When we got together, he somewhat adopted my lifestyle, going on hikes, seeing and enjoying nature, but not once and I made it very clear to him did he have to give up going on night outs and clubbing.
We’ve experienced everything. I am his first relationship and he is my first adult relationship. We lost our virginities to each other, I taught him how to drive, we lived all our 20’s together.
During the pandemic in 2020, we were long distance as financially it was better for him to move back to his hometown as he could work from home. He was renting an apartment with his brother in the city at the time and I was still living with my parents. I had advised him and his brother to move back. During that time one of my grandparents who I am super close with passed away and I became very depressed. I made some bad decisions and ended up losing a lot of money putting me in debt.
End of 2021, Boyfriend (28M) got an offer for a new job in a new city. I (27F) was also having issues with my employer and decided that this was the world giving me a sign to get a new job and move with my boyfriend to the new city. For the first time in my life I moved out of my parents house and moved in with my boyfriend to a brand new city. The accommodation we got was a bit out in the countryside that there was no pedestrian path outside our door or public transport closeby and to do or go anywhere we first had to drive.
A few months into living together, my boyfriend ended up not enjoying his new job and I ended up getting diagnosed with PolyCystic Ovarian Syndrome (PCOS) so we were both experiencing our own struggles. At that same time, I had also decided to further my studies and pursue a Masters Degree.
We both work as Engineers so we are working long hours too and both come home very tired. I tend to do most of the cooking and food preparation part though he is capable and sometimes do it on the weekends. The Laundry and Cleaning is split between us while the Dishes is his task. We got a dishwasher to make it more convenient for us too.
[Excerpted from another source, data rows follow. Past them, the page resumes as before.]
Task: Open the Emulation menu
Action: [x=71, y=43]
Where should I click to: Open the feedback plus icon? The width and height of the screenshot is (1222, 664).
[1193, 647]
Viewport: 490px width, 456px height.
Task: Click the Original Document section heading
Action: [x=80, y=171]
After 6-8 months of living in our new home and visiting my parents back in the city every few months, I had realised that I hated our new home. I felt imprisoned as I couldn’t just get up and leave without having to get into the car. Our landlord does have dogs so that has helped with my mental health. I have suffered with anxiety all my life and get severe seasonal depression in the winter as all of my deceased grandparents' death anniversaries fall in the winter and so do 2 of their birthdays too. My depression got so bad that i wouldn’t shower for weeks or brush my teeth for days too. Unfortunately I am high functioning, so I would still get up everyday against my will to go to work and do my chores. The house was becoming a mess as I would get home and not do any laundry or cleaning as I would be so tired so all I did was cook and then work on my college work. At the start of this year, my sister and her longtime partner got married and so everyone was looking at us next. One week ago, our close college friends who were a couple got married too. Exactly one week from the wedding while my Boyfriend (28M) was on Tiktok, he casually mentioned single life and so I said do you want to be single and he went silent. The conversation all just came down on that day. I asked him what he wanted and he said that for him to be ready to move onto the next stage in life, he felt like he wanted to explore life. I asked him if he wanted to separate then and he said no he wanted to be with me. I said the only solution here for least resentment towards each other is for us to separate. He then asked if I was willing to open the relationship and I immediately said no. It’s monogamy for me or nothing else. So we have decided to separate. I will be moving back to my hometown while he continues to live in our current accommodation. Unfortunately, due to my finances, I am still living with him. I am in the process of finding a new job in my hometown so that I can move back in with my parents.
I just want to add that my boyfriend (28M) enjoys porn on a daily basis which was no problem to me until he told me at the start of this year that it is fantasy for us to be in a threesome with another girl. I started to get self conscious too at the start of this year as he also likes to look at blonde thicc young women on Tiktok and that is not me. I am busty but my weight has exploded recently due to my PCOS and insulin resistance from my PCOS.
I just want to know that I made the right decision. I really do love him and he is my best friend so it hurts to know that this is all ending. I dunno if there is another solution so if you think there is, please do help.
TLDR: Boyfriend (28M) of 7 years wants to experience being single before moving on to the next stage after moving in together. Boyfriend enjoys watching porn daily and has asked if I was willing to open a relationship and I said no. We have decided to separate but I just want to make sure it’s the right choice.